The film wrapped on 14 November 2011, after a five-week shoot in Scotland.

== Design ==
===Creature effects===
Matt Wavish, writing for the Horror Cult Films website and giving the movie only 2.5 stars out of 10 in his review, was one of few reviewers who admired the werewolf effects: "When the werewolf does finally appear, it is quite cool. Clever lighting and camera angles hide the films low budget, and enable the rather large monster to actually look impressive for most of the time."

Reviewer Karl De Mesa mourned the underabundance of werewolf sightings: "when we do see the beast the darn CGI makes it look like this one might just fall into the B-movie bin."

Reviewer Ellis Whitehouse expressed some outrage: "The wolf itself is a disgustingly ugly piece of CGI work, with it changing size and shape as the scenes progress, one minute it'll be twice the size a human with the fattest head in existence, next it'll be a puny mongrel cowering in front of a car on the road."

==Marketing==
De Emmony shopped Love Bite at the American Film Market 2011 event, allegedly hoping to appeal to the audience of The Inbetweeners Movie.

The movie's tagline is "Dying...to get laid." Two official trailers were released.

==Release==
The film was released on 9 November 2012.

== Reception ==
Movie reviews were mixed. Michael Juvinall of the Horror Society liked it - "a clever mix of horror and humor" - with the proviso, "We don't see too much of the werewolf in the film and what we do see is CGI, which was a little disappointing for me." A reviewer for GMA News Online was also mostly positive: "Add a generous tone of comedy to this naughty UK horror movie and what you've got are well-sketched characters and great plot potential that, unfortunately, just drags in the execution. There's a lot of side stories here that never get developed and left unresolved like stray threads. For all its faults though, Love Bite is as entertaining as its mix of supernatural and sex promises. Credit the young actors for this. There's genuine chemistry between Szohr and Speleers..."
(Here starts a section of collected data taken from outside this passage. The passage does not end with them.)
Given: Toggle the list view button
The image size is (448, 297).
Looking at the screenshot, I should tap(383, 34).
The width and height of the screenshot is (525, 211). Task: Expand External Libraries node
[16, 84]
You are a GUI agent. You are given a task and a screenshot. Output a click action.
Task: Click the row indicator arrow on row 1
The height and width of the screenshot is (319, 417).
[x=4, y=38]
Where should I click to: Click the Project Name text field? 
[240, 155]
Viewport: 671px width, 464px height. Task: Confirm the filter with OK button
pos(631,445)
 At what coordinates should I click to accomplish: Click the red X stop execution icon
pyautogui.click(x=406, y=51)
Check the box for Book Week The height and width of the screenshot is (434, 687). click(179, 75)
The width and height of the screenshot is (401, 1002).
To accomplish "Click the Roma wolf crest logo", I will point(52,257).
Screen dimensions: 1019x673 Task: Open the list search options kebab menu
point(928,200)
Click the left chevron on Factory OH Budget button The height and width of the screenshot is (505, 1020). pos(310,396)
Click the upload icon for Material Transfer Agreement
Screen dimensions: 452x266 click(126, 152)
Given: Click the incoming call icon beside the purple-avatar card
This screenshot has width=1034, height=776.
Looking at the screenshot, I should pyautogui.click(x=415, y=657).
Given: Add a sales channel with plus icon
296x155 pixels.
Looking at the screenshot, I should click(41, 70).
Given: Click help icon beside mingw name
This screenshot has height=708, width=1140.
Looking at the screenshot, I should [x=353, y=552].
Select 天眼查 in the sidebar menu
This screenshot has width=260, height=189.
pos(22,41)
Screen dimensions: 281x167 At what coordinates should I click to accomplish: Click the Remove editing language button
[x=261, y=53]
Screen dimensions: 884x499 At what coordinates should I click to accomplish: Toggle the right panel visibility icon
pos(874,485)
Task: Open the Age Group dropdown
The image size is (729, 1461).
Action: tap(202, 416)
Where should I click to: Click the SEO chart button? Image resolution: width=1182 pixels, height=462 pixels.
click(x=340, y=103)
Horrornews.net reviewer Lizzie Duncan "found none of the main characters that likeable, and this is the key reason why the entire thing seemed to drag on (despite being a relatively short film). ... The whole film is rather vile and crude..." Ellis Whitehouse, giving 1 out of 10 points, begins by referencing Shaun of the Dead and Zombieland and asks, "Is Love Bite the latest in an emerging trend of comedy-horror triumphs? No; it is the exact opposite"; he calls the script "pathetic" and the dialogue "basic, uninspiring, unintelligent and down-right insulting."